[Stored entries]
((
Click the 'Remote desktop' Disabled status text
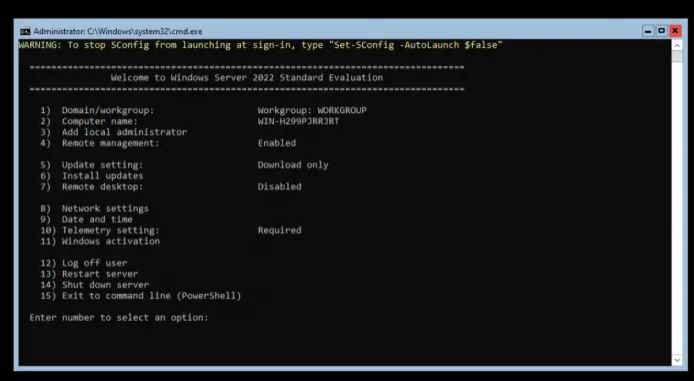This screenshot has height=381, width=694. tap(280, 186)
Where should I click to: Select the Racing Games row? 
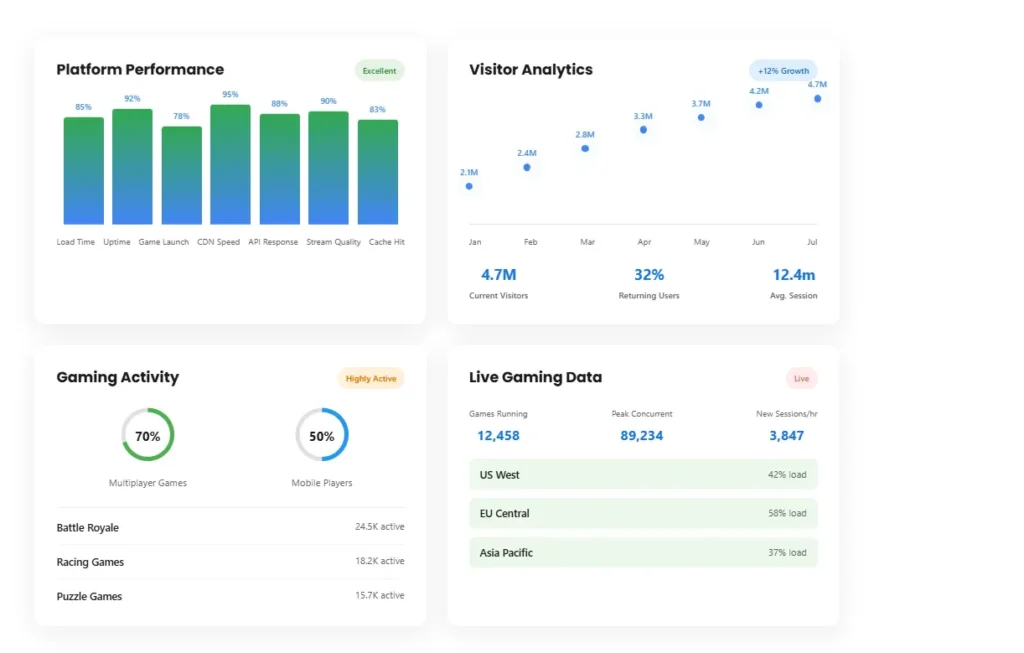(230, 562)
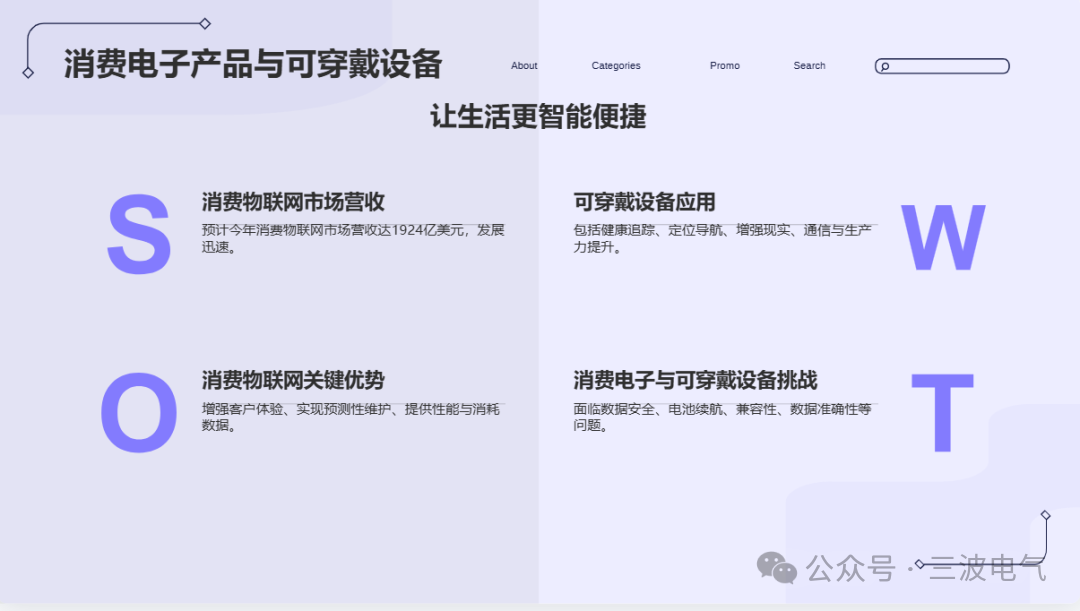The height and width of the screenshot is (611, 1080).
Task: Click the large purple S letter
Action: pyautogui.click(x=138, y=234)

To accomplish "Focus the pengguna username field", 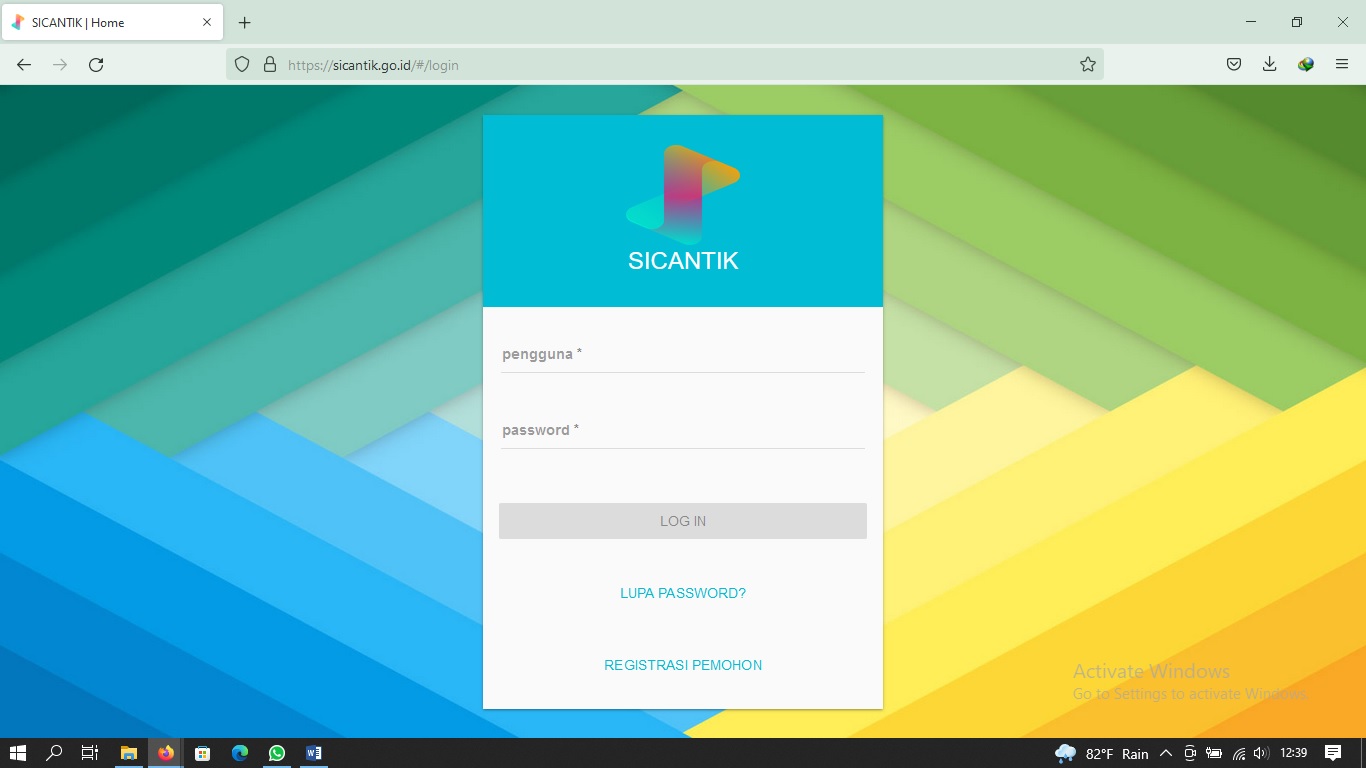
))
**Exercise details**
Give the records again without a single change, and exclude the pictures.

**Solution to this task**
Click the 'Remote desktop' Disabled status text
This screenshot has height=381, width=694. tap(280, 186)
Where should I click to: Select the Racing Games row? 
(230, 562)
The height and width of the screenshot is (611, 1080).
Task: Click the large purple S letter
Action: pyautogui.click(x=138, y=234)

To accomplish "Focus the pengguna username field", 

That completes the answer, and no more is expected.